┌─ ЦИТИРУЕМЫЙ ТЕКСТ

Когда журнал Мир Фантастики проводил on-line интервью с писательницей Верой Камшей, большой почитательницей саги Мартина,  ей был задан вопрос с просьбой прокомментировать ранее озвученный тезис:

«Книги Мартина, прежде всего, о личных проблемах и комплексах героев, когда внешние беды и проблемы любого масштаба отступают перед моральными переживаниями и проблемами. В этом смысле Мартин, как ни парадоксально, — наследник и продолжатель традиций русской классической литературы в лице Л. Н. Толстого, Достоевского, Чехова и их последователей. Думаю, и его самого смело можно назвать классиком.»

Ответ последовал следующий…

Вообще удобнее всего раскрыть эту тему для себя самому, перечитав «Войну и мир», «Преступление и наказание», «Братьев Карамазовых», «Палату номер шесть» и «Трудно быть богом», а потом по горячим следам «Песнь льда и пламени». Но раз уж спросили… Попробую объяснить, почему я для себя связала эти направления и эти произведения. Предупреждаю — букв не просто много. Их очень много, потому что сперва придется сказать о том, что называют русской классикой, вернее, о русском критическом реализме от Грибоедова и Гоголя (хотя Николай Васильевич работал и в других направлениях) до Чехова. А потом придется говорить о продолжении этого направления в советский и постсоветский период.

Жил-был Федор Толстой, прозванный Американцем. Одну из его выходок («Я его уже убил») повторил Алва.
Жил-был талантливый музыкант, гениальный драматург, выдающийся дипломат и знаменитый бретер Александр Грибоедов.

└─
┌─ ПРЕДОСТАВЛЕННЫЙ МАТЕРИАЛ

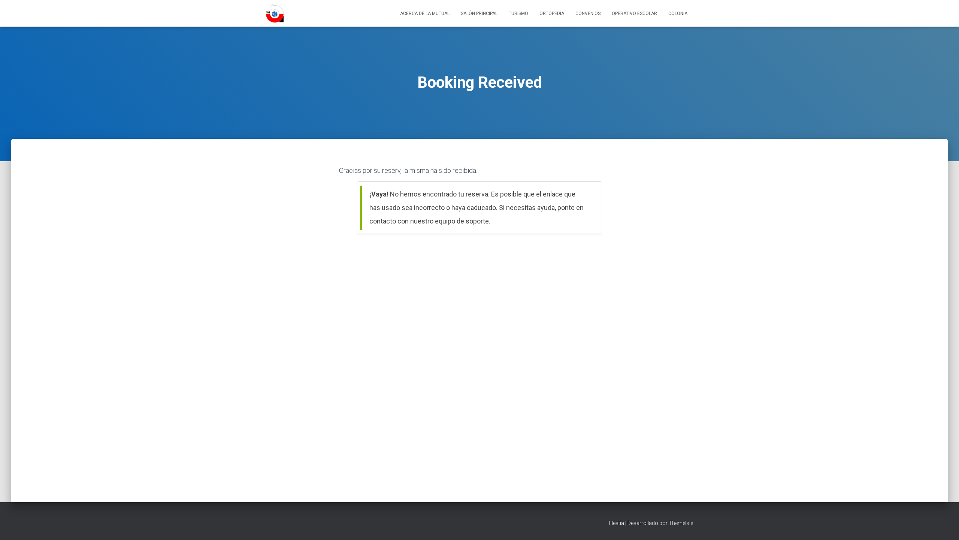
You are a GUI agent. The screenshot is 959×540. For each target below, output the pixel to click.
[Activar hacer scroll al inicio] (944, 525)
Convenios (587, 13)
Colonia (677, 13)
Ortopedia (551, 13)
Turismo (518, 13)
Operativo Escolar (634, 13)
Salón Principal (479, 13)
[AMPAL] (274, 13)
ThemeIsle (681, 523)
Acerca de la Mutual (425, 13)
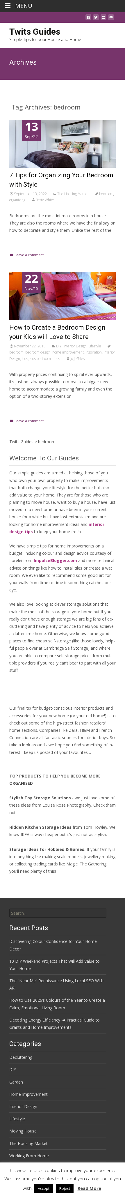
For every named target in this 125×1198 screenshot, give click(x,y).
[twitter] (96, 19)
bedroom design (38, 352)
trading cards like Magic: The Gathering (69, 864)
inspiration (93, 352)
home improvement (68, 352)
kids (25, 358)
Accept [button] (43, 1188)
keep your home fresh (60, 531)
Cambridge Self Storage (66, 648)
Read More (89, 1188)
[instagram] (103, 19)
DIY (59, 346)
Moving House (23, 1131)
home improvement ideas (55, 524)
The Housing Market (73, 193)
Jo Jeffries (77, 358)
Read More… (22, 241)
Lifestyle (94, 346)
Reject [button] (64, 1188)
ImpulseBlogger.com (55, 560)
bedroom (106, 193)
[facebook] (88, 19)
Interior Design (75, 346)
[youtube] (111, 19)
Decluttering (20, 1057)
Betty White (45, 199)
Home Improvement (28, 1094)
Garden (16, 1082)
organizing (17, 199)
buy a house (84, 502)
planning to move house (32, 502)
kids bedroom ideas (45, 358)
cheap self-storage (53, 641)
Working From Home (29, 1155)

└─

* **ЗАДАНИЯ**
- a) Перепишите из текста о Мартине и русской классике отрывок от «Ответ последовал следующий…» до «и постсоветский период.».
- b) Продолжите текст о Мартине и русской классике после его последней фразы.

* **ОТВЕТЫ К УПРАЖНЕНИЮ**
- a)
Ответ последовал следующий…

Вообще удобнее всего раскрыть эту тему для себя самому, перечитав «Войну и мир», «Преступление и наказание», «Братьев Карамазовых», «Палату номер шесть» и «Трудно быть богом», а потом по горячим следам «Песнь льда и пламени». Но раз уж спросили… Попробую объяснить, почему я для себя связала эти направления и эти произведения. Предупреждаю — букв не просто много. Их очень много, потому что сперва придется сказать о том, что называют русской классикой, вернее, о русском критическом реализме от Грибоедова и Гоголя (хотя Николай Васильевич работал и в других направлениях) до Чехова. А потом придется говорить о продолжении этого направления в советский и постсоветский период.

- b)
Американец весьма обиделся на Грибоедова, продернувшего его в «Горе от ума»: «Ночной разбойник, дуэлист, в Камчатку сослан был, вернулся алеутом и крепко на руку нечист». Гиганты встретились. Толстой предъявил претензии. Грибоедов ответил в том смысле, что все верно. Ибо объект передергивает в картишки. «Передергивал, передергиваю и буду передергивать, — согласился Толстой, — но, тебя почитав, чего доброго, вообразят, что я ложки серебряные ворую или вообще взятки беру! Нехорошо!». Грибоедов подумал и согласился, что-таки нехорошо. И тут же исправил на «в картишки крепко он нечист». «Теперь другое дело!» — обрадовался Толстой. Инцидент был исчерпан. Репутация обоих была таковой, что усомниться в смелости фигурантов никому и в голову не пришло.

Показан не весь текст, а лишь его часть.